Thought experiment: might we see specialised EPYC offshoots replacing half the CPU chiplets with GPU chiplets? Sure, they'll be memory starved when compared to any HBM2 or GDDR setup, but why not? Or might we see SKUs implementing HBM2 stacks in there too (4 CPU chiplets, 2 GPU chiplets and 2 stacks of HBM2?)? It shouldn't be too hard to run a HBM2 controller off the IF links in the I/O die, after all. Does anyone have an idea of the total bandwidth of a single IF link? Would a single 8-hi stack of 1024-bit 2000MT/s HBM2 saturate it?

HD64GAMD from a financial and marketing aspect they should make a single chiplet cpu for AM4 with a light igpu in it connecting those through the if. Power consumption will be minimal on 7nm after all. .....

maybe sometimes far down the road, i'm sure they'd love to do that. but it's not going to happen any time soon because it's not up to AMD. 7nm is in large demand and AMD is very far down in the food chain of TSMC's customers. Apple takes about 20% of TSMC's output and if rumors are correct they may soon replace intel's CPUs with their own, which will naturally be made by TSMC, and will consume even more of TSMC's output. Qualcom is the second biggest customer followed by Nvidia and a few others. AMD is somewhere after that. so for now all the 7nm stuff will only be in EPYC and the high end GPUs.

terroralphamaybe sometimes far down the road, i'm sure they'd love to do that. but it's not going to happen any time soon because it's not up to AMD. 7nm is in large demand and AMD is very far down in the food chain of TSMC's customers. Apple takes about 20% of TSMC's output and if rumors are correct they may soon replace intel's CPUs with their own, which will naturally be made by TSMC, and will consume even more of TSMC's output. Qualcom is the second biggest customer followed by Nvidia and a few others. AMD is somewhere after that. so for now all the 7nm stuff will only be in EPYC and the high end GPUs.

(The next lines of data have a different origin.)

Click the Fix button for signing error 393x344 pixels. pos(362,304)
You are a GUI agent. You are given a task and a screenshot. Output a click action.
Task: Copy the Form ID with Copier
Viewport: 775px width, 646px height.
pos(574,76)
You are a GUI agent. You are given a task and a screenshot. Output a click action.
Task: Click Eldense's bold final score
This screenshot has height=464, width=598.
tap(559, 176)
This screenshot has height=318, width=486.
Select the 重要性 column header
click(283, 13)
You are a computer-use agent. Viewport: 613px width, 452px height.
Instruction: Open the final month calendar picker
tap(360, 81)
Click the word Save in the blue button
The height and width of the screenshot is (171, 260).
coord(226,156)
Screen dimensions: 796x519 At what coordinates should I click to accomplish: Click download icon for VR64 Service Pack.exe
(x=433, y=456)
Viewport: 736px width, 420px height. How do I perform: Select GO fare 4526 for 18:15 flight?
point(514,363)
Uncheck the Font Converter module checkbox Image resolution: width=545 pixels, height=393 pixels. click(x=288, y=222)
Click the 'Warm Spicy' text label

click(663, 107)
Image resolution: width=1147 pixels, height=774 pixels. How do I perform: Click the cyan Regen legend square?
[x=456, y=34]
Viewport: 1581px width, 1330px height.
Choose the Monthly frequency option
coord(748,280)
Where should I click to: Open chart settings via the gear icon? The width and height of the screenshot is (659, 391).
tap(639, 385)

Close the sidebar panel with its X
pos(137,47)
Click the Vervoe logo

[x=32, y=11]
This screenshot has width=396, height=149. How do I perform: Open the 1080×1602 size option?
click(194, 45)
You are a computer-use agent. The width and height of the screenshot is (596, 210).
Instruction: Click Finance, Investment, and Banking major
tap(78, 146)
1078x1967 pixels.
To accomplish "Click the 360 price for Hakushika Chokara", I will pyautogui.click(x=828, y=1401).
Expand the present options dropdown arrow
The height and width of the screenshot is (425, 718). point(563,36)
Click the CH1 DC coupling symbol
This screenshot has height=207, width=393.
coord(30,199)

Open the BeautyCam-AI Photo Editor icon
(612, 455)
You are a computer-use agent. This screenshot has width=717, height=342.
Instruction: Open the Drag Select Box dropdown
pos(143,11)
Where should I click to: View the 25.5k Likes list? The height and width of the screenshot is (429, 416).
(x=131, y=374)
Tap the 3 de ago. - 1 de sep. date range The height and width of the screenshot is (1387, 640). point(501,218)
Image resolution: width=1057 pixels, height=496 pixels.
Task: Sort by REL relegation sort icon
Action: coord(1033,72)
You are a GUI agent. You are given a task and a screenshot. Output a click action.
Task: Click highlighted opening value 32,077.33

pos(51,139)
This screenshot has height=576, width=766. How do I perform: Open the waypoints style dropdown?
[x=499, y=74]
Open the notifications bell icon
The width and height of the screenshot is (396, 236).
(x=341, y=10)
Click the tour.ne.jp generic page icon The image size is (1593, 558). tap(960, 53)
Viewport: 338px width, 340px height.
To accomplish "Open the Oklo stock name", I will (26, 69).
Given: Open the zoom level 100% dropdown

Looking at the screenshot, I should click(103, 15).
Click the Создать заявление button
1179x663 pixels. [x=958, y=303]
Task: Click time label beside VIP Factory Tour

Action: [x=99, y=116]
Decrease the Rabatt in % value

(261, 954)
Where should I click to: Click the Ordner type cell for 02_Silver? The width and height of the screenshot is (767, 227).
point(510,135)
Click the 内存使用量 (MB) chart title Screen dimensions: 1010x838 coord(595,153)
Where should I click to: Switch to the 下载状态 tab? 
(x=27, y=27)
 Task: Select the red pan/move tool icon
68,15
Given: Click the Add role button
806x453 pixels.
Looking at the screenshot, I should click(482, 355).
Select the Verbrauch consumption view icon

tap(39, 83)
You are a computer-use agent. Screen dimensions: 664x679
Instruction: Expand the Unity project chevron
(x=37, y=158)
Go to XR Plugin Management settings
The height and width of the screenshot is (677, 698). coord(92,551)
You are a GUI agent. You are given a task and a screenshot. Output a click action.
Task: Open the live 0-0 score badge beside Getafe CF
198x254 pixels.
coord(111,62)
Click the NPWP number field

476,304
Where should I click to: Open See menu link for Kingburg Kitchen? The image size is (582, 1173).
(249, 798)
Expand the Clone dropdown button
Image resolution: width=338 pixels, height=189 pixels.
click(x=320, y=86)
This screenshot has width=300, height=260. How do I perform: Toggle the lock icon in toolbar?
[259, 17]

Well, I'm not that worried. Nvidia doesn't have any 7nm products yet, and while they're no doubt working on datacenter 7nm stuff, it's not even announced yet. Consumer 7nm from Nvidia won't be coming for at least another year, given that Turing just launched on 12nm. Apple makes a lot of silicon sure, but as you say, that's around 20% of their capacity. Qualcomm is also huge, but they mainly make small chips, even in gigantic quantities. I'm reasonably sure AMD can squeeze in there without major issues. Not to mention the prestige for TSMC to be making chips for high-end servers, supercomputers and datacenters (even if they already do this for Nvidia, they haven't done CPUs before). And given the density improvements on 7nm, they should be able to reduce the number of wafers required for anyone producing small dice, freeing up capacity for AMD. Sure, there's going to be a squeeze between Apple, Nvidia, Qualcomm and AMD, and AMD is the smallest of the four, but ultimately there should be enough to go around, and it seems that AMD has been on the ball early enough to ensure a decent supply agreement. Fabbing the I/O die on GloFo 14nm is also a brilliant move, as it's a much larger die (at least for EPYC), on a cheaper node, mostly consisting of components that don't scale well with node shrinks anyhow (physical interconnects, possibly cache), meaning that it doesn't cannibalize 7nm fab capacity and wouldn't make sense on 7nm anyhow. Someone in the Zen 2 29% IPC thread calculated that AMD likely will get 600-900 good 8-core chiplets off a single 7nm wafer depending on yields. That bodes pretty well for reaching a good production volume even on a relatively immature process, and they wouldn't need that many wafer starts a month to sustain supply.